Funny Metaphysics

Funny Metaphysics January 17, 2013

Lev Shestov has some very funny critiques of metaphysics in All Things are Possible . In one section, he compares the differences between metaphysics and positivism to styles of painting:

“In each there is the same horizon, but the composition and colouring are different. Positivism chooses grey, colorless paint and ordinary composition; metaphysics prefers brilliant colouring and complicated design, and always carries the vision away into the infinite; in which trick it often succeeds, owing to its skill in perspective. But the canvass is impervious, there is no melting through it into ‘the other world.’ Nevertheless, skilful perspectives are very alluring, so that metaphysicians will still have something to quarrel about with the positivists” (25).

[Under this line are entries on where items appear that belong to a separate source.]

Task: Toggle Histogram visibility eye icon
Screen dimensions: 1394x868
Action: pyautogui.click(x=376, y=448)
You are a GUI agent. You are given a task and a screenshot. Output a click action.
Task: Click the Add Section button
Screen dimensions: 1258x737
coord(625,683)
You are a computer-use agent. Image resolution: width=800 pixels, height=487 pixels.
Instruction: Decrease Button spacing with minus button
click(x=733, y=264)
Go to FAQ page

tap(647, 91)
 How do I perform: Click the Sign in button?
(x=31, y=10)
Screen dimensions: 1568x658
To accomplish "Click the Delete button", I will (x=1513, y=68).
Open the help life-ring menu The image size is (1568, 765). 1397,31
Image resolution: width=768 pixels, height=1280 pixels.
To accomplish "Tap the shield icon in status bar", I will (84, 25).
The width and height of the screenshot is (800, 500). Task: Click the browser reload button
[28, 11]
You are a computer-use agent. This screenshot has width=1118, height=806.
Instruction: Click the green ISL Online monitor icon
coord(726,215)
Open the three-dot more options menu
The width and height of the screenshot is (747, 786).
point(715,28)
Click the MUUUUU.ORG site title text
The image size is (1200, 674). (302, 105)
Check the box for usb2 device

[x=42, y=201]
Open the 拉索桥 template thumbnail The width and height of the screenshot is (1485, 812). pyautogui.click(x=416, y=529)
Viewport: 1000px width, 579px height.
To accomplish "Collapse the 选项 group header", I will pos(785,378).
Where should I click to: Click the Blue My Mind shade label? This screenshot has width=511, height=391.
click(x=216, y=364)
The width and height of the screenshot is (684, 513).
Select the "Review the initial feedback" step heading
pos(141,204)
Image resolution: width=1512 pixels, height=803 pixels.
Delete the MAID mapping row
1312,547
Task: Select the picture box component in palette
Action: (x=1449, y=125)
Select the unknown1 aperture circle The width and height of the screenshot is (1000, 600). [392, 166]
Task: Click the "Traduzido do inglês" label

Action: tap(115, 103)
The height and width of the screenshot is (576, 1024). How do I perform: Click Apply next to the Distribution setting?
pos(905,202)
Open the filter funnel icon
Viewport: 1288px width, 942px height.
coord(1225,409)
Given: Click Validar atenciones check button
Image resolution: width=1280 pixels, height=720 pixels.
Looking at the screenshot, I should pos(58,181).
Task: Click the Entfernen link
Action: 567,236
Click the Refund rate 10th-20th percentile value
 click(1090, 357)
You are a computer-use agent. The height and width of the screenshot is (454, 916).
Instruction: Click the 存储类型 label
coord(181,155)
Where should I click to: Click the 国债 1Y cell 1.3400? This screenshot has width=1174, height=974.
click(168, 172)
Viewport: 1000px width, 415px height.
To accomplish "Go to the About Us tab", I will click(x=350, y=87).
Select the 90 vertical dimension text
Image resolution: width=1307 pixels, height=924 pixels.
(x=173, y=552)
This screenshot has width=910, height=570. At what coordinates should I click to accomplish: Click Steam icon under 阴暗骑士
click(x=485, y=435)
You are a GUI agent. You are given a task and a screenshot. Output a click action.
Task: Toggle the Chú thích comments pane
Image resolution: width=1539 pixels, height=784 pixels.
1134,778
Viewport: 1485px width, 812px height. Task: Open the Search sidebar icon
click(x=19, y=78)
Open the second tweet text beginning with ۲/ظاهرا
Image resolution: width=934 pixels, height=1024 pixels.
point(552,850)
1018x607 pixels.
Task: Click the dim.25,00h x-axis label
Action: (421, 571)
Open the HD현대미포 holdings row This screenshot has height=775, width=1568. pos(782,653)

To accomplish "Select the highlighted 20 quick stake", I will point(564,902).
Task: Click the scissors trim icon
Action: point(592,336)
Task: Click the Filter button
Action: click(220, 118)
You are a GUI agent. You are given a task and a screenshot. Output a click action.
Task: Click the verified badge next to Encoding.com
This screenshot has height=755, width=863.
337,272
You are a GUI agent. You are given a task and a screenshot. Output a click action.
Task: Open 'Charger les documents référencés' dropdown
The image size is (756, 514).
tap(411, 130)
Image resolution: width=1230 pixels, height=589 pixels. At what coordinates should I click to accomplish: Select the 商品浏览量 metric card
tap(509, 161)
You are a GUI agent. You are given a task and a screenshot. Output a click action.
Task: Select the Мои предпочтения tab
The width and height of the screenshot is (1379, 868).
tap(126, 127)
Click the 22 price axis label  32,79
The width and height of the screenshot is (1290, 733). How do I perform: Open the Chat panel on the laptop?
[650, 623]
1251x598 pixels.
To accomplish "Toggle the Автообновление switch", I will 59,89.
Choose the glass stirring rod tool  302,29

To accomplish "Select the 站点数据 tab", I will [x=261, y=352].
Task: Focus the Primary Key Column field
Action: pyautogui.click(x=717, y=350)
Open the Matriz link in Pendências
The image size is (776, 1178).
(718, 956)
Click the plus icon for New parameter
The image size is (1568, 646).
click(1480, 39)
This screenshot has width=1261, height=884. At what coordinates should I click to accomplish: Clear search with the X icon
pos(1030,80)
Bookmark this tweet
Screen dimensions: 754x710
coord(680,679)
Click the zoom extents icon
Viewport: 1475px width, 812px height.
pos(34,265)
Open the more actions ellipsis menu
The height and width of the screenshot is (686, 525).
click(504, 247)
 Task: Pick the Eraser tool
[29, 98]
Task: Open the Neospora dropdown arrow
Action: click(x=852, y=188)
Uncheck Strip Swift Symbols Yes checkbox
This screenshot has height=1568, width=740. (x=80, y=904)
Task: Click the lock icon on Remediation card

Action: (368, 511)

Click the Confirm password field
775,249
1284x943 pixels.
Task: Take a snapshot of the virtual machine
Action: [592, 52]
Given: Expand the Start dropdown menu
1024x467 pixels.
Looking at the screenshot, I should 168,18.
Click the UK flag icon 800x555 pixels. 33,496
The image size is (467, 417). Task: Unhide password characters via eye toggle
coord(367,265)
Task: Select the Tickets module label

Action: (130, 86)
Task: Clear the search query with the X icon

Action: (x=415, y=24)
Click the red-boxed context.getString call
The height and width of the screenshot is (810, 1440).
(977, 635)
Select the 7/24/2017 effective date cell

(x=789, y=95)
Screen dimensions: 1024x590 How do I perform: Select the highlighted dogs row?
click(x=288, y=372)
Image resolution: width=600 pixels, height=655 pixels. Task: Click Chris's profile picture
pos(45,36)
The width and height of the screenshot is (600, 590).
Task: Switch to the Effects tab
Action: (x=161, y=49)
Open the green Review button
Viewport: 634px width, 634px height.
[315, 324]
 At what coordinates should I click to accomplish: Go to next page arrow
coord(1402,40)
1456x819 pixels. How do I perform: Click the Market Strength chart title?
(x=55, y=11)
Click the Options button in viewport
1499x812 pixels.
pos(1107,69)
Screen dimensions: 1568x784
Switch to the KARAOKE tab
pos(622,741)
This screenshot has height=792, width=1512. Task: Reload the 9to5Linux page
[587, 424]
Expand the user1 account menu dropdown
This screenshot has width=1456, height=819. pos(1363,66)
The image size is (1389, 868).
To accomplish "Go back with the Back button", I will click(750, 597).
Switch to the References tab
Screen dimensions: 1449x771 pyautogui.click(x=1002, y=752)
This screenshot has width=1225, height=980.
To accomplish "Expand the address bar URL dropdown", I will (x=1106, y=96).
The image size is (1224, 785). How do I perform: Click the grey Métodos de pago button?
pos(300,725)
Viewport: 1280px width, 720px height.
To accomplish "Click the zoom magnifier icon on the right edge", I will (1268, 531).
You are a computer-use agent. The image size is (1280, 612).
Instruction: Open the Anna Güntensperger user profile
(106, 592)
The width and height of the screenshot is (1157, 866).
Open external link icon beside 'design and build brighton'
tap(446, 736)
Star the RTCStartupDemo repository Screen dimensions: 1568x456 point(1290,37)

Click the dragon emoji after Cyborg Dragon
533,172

In another section, Shestov notes that in some “savage tribes,” the people believe that the king eats no food, since he is no ordinary mortal. To keep up the illusion, the king withdraws behind a purple veil to eat. Shestov says, “Metaphysicians remind one of these savage kings . . . .

“They want everyone to believe that empiricism, which means all reality and substantial existence, is nothing to them, they need only pure ideas for their existence. In order to keep up this fiction, they appear before the world invested in a purple veil of fine words. The crowd knows perfectly well that it is all a take-in, but since it likes shows and brought colours, and since also it has no ambition to appear too knowing, it rarely betrays that it has caught the trick of the comedy. On the contrary, it loves to pretend to be fooled, knowing by instinct that actors do their best when the audience believes implicitly in what happens.” Nobody points it out, but “the metaphysician are unable to explain anything” and have “not been able to present even a single hypothesis free from contradiction (33-35).

Now what is one to do in response to such an onslaught, if he believes, as I do, that some sort of metaphysics is well-night inevitable? A starting point is to accept Shestov’s critique insofar as it is what DH Lawrence says it is, “a shaking free of the human psyche from old bonds.”

A sober, serious response plays into Shestov’s hands, showing that the philosopher is indeed what Shestov says he is, “a clown of lofty ideas.” Serious metaphysicians may win in logic but they lose in rhetoric. What’s needed in response, it seems, is a metaphysics as funny as Shestov’s anti-metaphysics. That’s hard to do, because it’s easier to be funny while subverting than while constructing. But there are examples, the leading one being Chesterton: Not only in substance but in style Chesterton is the model metaphysician for the cynical and hyper-ironic present.